Meanwhile the Clare had got nearer the buoy at a speed through the water of some 7 knots, blew a single blast, and ported, meaning to pass port to port. The Chinook, which did not take the signal for herself, did not answer, but swung to port, taking it to be a starboard passing case. This threw her bows across the proposed path of the oncoming Clare. The Clare thereupon, to meet this movement, hard-astarboarded without signal and began to swing off to port. The Chinook, changing her mind, hard-aported and began to swing back to starboard, blowing the danger signal. In this posture the Clare blew an answering danger signal, hard-aported, and backed. The vessels came together about a minute later at a spot which can be exactly fixed at 500 feet due west of the buoy by the fact that the blow broke one of the Chinook’s “drags,” which was later recovered. The bluff of the Clare’s port bow struck the port side of the Chinook, damaging both vessels.

The District Judge held both vessels at fault and divided the damages. Only the Clare appealed, and the Chinook filed no assignments of error in accordance with the rule.

Hunt, Hill Betts, of New York City (John W. Crandall, of New York City, of counsel), for Bull S.S. Co.

Charles H. Tuttle, U.S. Atty., and Horace M. Gray, Sp. Asst. U.S. Atty., both of New York City, for the United States.

Harry D. Thirkield, of New York City, for appellee National Sugar Refining Co.

Before L. HAND, SWAN, and AUGUSTUS N. HAND, Circuit Judges.

L. HAND, Circuit Judge (after stating the facts as above).

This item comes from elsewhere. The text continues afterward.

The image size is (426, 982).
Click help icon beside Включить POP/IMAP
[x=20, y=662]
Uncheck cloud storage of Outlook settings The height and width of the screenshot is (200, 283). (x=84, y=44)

The speed of the Chinook was very slight. She had got only a few hundred feet over the ground when she was struck, and though this proves that she was under way, since she was breasting a substantial tide, it also shows that she could not have acquired much momentum. Her equivocal navigation resulted from her failure to forecast what the course of the Clare was to be; she supposed the vessels would pass starboard to starboard, because the Clare was headed across her bows; indeed, Mr. Gray even insists that it was a crossing case. It was neither of these but a port to port passing. It is the proposed courses of the vessels that count, if they are apparent to each other. The Hallgrim, 20 F.2d 720
(C.C.A. 2); Commonwealth Dom. Line v. U.S., 20 F.2d 729
(C.C.A. 2). The headings of vessels in a winding channel will change with the bends, but their courses are usually disclosed, and, when they are, each must prepare in advance for their headings when they meet. The Chinook was charged with notice that the Clare would port at the buoy, or, if in doubt, was bound at once to blow an alarm and back (article 18, rule III; Inspectors’ Rules, rule I). It was therefore a fault to change her course to port, gratuitously assuming that the Clare meant to cross her bows.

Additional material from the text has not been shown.